# WHAT YOU SHOULD DO:
Count how many of the lines below contain the word "dropdown", and reply with that number only.
## Begin TASK MATERIAL
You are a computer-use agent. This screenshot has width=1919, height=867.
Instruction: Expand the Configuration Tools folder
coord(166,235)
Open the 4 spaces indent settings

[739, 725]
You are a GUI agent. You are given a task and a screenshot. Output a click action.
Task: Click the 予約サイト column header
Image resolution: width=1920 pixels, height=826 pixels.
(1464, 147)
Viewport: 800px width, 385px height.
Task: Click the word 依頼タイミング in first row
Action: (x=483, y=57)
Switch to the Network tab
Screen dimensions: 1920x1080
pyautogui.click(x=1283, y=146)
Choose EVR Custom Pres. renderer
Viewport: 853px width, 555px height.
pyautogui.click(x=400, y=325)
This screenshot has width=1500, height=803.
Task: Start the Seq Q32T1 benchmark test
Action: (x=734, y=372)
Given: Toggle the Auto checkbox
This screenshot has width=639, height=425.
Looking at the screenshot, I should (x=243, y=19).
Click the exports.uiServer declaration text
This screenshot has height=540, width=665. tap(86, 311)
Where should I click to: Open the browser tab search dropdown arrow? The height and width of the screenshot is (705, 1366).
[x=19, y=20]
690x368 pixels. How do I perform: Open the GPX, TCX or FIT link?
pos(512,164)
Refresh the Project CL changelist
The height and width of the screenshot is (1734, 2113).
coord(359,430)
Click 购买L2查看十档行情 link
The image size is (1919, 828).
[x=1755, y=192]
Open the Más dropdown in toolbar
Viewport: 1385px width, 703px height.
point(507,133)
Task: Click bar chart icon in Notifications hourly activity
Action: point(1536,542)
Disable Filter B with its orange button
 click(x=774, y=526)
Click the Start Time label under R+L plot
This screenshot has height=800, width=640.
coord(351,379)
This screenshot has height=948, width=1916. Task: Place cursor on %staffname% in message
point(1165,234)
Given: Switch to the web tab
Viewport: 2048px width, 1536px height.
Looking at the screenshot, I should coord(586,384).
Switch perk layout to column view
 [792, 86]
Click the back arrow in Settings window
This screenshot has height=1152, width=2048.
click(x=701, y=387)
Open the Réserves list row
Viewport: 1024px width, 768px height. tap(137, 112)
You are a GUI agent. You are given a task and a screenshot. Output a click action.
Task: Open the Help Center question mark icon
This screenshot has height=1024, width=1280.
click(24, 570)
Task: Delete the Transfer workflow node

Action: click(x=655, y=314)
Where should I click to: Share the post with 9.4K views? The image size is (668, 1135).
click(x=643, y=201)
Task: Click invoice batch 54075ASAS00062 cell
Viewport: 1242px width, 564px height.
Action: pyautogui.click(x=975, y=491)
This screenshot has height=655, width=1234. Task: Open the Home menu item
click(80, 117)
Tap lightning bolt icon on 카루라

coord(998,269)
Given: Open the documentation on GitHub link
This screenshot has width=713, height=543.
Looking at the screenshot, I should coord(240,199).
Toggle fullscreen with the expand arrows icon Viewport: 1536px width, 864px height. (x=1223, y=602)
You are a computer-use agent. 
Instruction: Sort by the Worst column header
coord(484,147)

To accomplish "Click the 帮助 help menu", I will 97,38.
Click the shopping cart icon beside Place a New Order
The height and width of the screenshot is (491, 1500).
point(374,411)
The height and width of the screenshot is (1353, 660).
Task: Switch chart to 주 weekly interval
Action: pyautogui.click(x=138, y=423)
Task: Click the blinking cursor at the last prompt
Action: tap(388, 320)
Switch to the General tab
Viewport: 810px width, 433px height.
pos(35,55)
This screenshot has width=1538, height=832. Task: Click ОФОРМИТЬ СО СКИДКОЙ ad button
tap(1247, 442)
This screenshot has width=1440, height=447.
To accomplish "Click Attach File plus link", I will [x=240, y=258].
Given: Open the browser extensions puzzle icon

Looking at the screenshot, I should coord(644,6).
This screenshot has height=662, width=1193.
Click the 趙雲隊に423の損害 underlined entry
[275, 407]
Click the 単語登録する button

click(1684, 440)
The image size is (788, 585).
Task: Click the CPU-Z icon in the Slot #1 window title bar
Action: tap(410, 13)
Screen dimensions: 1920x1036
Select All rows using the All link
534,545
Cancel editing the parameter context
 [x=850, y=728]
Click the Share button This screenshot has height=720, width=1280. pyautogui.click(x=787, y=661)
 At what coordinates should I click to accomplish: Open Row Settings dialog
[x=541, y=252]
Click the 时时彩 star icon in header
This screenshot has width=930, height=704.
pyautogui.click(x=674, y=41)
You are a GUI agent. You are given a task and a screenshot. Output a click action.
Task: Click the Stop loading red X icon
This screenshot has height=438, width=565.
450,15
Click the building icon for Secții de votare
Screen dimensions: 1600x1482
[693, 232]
## End TASK MATERIAL
# EXERCISE RESPONSE:
2